To improve our method’s performance, we have incorporated a deep supervision strategy into the training process. When training the network, we supervise the loss between the reconstructed image from the POH and the target image. Additionally, we supervise the losses between the reconstructed images from top multi-stage feature maps and the target image. By applying supervision to the intermediate feature maps in the initial stages of the network, the network is encouraged to learn more task-relevant features early in the model. This is critical because features learned in the initial stage form the foundation for subsequent stages. Deep supervision ensures that these foundational features are sensitive to cross-domain tasks, enhancing the overall performance of the network for cross-domain transformations. The loss function employed under this deep supervision paradigm can be formulated as follows: $L_{deep} (I, {\hat{I}}_{i}) = \sum_{i = 1}^{D} α_{i} ‖ {\hat{I}}_{i} - I ‖^{2},$ (2)where the target amplitude image is denoted as $I$ , and the amplitude image reconstructed at the $i$ th level is represented as ${\hat{I}}_{i}$ . $D$ is the same as the number of the network depth, which is 4 in the implementation. The weighting coefficient $α_{i}$ is used to balance the losses at different levels, with $i$ indexing the intermediate feature images, which is 0.25, 0.5, 0.75, and 1.0 in the implementation.

Moreover, because of the importance of the final POH, special attention is given during the training. An extra perceptual loss $L_{p}$ [40] is computed between the reconstructed image from the final POH and the target image. Therefore, the overall loss function is formulated as follows: $L_{overall} (I, {\hat{I}}_{i}) = L_{p} (I, {\hat{I}}_{D}) + L_{deep} (I, {\hat{I}}_{i}) .$ (3)

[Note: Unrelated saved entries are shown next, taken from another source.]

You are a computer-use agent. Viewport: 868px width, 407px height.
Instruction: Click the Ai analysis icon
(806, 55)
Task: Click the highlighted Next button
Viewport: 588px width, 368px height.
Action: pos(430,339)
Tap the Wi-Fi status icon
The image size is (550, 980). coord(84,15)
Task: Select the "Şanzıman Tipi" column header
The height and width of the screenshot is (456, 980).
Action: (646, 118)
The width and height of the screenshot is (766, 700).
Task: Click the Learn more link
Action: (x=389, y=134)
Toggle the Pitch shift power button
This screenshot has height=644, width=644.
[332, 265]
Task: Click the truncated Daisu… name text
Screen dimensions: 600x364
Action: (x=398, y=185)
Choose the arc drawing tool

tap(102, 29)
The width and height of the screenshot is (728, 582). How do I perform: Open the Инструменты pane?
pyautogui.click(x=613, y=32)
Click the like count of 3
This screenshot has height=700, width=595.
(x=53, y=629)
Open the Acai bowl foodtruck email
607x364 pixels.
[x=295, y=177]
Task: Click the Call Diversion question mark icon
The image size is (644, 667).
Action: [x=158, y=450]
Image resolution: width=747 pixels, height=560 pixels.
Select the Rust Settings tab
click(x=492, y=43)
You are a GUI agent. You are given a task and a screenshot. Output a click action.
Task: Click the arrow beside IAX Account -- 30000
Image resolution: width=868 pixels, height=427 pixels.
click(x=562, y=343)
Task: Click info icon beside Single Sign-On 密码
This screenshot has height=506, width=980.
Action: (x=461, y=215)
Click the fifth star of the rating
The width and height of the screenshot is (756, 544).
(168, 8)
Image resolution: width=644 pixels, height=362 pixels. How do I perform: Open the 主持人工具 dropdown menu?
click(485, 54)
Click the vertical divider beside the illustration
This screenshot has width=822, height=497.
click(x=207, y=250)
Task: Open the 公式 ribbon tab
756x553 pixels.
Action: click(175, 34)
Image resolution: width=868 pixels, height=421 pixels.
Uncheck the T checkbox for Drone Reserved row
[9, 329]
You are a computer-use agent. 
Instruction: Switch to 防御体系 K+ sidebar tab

This overall loss, taking into account both the deep supervision loss from multi-stage feature maps and the perceptual loss related to the final POH, guarantees the algorithm’s effectiveness in producing high-quality POHs.

3. EXPERIMENT

The experiments are performed using a 24 GB NVIDIA RTX 3090 GPU. The DIV2K dataset [41] is utilized for both training and testing. The training set consists of 800 images and the testing set consists of 100. During the training process, data augmentation techniques, such as image flipping and rotation, are employed to facilitate the learning process, similar to HoloNet [30]. The training is limited to a maximum of 20 epochs and the learning rate is set as 0.001. For the ASM model used in our algorithm, specific parameters are defined as follows: the diffraction distance is set as 0.2 m, the SLM’s pixel pitch is set as $6.4 μ m$ , and the wavelengths for the red, green, and blue lights are 638, 520, and 450 nm, respectively.

A. Numerical Simulation

As shown in Fig. 4, we first compare the numerical simulation results of our proposed CDFN with other methods such as non-iterative method DPAC [26], iterative method SGD [16], and learning-based methods HoloNet [30] and CCNN [38] in the DIV2K dataset. For consistency, we first resize RGB images to $1600 \times 880$ pixels and then add zero padding to $1920 \times 1072$ pixels. Figure 4 shows enlarged sections to better highlight the differences between these methods. Our results demonstrate CDFN’s ability to capture fine details and ensure structural integrity, proving its effectiveness and superiority.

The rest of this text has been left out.